Testing the Limits of Beijing’s Crypto Ban
The People’s Bank of China and nine other agencies outlawed crypto trading in a September 2021 notice. It declared services from offshore exchanges to mainland residents illegal financial activity. Huobi, then among the largest exchanges globally, stopped accepting Chinese users within days.
Enforcement has tightened since. Regulators widened the crypto ban to stablecoins and tokenization in February, while a separate offshore broker crackdown hit mainland trading channels in May.
Coinbase is not first through the door. OKX and other rivals have long served some Chinese users through offshore channels.
The difference lies in visibility. A US-listed exchange easing mainland onboarding invites scrutiny that offshore competitors rarely attract, particularly as Washington frames crypto as strategic competition with China.
The scale of what Beijing shut down is measurable. Cambridge data showed China produced over 75% of global Bitcoin (BTC) hashrate, the network’s computing power, in September 2019. That share collapsed to near zero by July 2021 after the mining ban.
Even partial re-entry by mainland retail would therefore represent a meaningful pool of demand. For users, though, the legal exposure is real. Trading remains prohibited for mainland residents regardless of which platform accepts their documents.

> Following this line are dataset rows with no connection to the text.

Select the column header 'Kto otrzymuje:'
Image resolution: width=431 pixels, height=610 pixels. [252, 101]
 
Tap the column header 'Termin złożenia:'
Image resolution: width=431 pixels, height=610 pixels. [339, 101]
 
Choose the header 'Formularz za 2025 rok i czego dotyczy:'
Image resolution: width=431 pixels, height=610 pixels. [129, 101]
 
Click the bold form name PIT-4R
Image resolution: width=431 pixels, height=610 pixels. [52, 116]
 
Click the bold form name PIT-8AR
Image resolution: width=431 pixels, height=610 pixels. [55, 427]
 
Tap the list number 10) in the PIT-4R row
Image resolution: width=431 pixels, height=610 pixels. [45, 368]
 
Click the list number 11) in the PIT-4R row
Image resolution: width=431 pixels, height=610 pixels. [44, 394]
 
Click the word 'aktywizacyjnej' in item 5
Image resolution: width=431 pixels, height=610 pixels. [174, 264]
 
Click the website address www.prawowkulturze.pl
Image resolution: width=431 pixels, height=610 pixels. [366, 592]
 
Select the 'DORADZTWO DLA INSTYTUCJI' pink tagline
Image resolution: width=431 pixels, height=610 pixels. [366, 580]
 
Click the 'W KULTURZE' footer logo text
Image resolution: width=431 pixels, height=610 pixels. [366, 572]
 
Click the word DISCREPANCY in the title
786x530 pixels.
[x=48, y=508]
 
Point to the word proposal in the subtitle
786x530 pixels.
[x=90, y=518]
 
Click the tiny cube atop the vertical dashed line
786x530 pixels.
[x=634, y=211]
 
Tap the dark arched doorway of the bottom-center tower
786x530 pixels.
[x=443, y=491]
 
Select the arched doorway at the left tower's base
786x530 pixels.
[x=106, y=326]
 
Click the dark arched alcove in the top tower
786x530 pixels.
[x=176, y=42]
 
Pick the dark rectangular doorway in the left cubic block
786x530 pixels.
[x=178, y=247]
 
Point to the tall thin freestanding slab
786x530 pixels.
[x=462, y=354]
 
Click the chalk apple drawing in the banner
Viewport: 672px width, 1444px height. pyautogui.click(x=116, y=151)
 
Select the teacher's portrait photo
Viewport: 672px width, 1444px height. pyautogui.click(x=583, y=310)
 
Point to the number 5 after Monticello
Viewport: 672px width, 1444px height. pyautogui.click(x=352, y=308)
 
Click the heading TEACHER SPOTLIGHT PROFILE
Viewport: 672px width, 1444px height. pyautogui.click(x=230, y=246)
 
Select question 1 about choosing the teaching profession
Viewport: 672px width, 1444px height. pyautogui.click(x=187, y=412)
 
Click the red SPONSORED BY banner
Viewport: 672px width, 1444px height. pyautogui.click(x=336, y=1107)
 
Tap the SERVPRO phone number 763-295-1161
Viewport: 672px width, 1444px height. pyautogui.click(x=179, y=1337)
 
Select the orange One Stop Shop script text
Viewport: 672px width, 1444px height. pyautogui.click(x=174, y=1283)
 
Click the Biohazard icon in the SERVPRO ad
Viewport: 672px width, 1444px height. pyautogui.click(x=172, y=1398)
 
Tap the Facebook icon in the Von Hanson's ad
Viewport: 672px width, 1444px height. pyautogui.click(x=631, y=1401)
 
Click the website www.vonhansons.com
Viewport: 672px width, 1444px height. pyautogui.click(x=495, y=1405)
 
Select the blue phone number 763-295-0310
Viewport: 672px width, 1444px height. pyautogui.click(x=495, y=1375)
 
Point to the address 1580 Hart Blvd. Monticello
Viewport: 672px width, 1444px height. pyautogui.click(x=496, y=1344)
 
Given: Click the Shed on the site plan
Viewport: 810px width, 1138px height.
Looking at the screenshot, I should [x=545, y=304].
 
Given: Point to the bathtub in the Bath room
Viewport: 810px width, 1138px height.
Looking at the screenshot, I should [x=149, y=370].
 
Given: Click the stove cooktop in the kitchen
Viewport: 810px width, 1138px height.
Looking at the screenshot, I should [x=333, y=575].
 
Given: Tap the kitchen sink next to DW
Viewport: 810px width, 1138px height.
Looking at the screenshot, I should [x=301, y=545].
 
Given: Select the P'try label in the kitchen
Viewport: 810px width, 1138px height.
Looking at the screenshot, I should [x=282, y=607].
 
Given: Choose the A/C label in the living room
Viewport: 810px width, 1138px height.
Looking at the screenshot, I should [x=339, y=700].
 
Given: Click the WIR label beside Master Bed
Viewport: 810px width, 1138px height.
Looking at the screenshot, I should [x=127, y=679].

Both readings of the move can be true at once. For Beijing, tolerance is now being tested in public. For Coinbase, a rollout with no announcement and unchanged documentation looks like a gamble kept deliberately reversible.
China’s ban-or-build crypto approach has so far channeled regulated activity through Hong Kong. Updated help pages in the coming weeks would signal commitment. Quietly closed doors would answer the question the other way.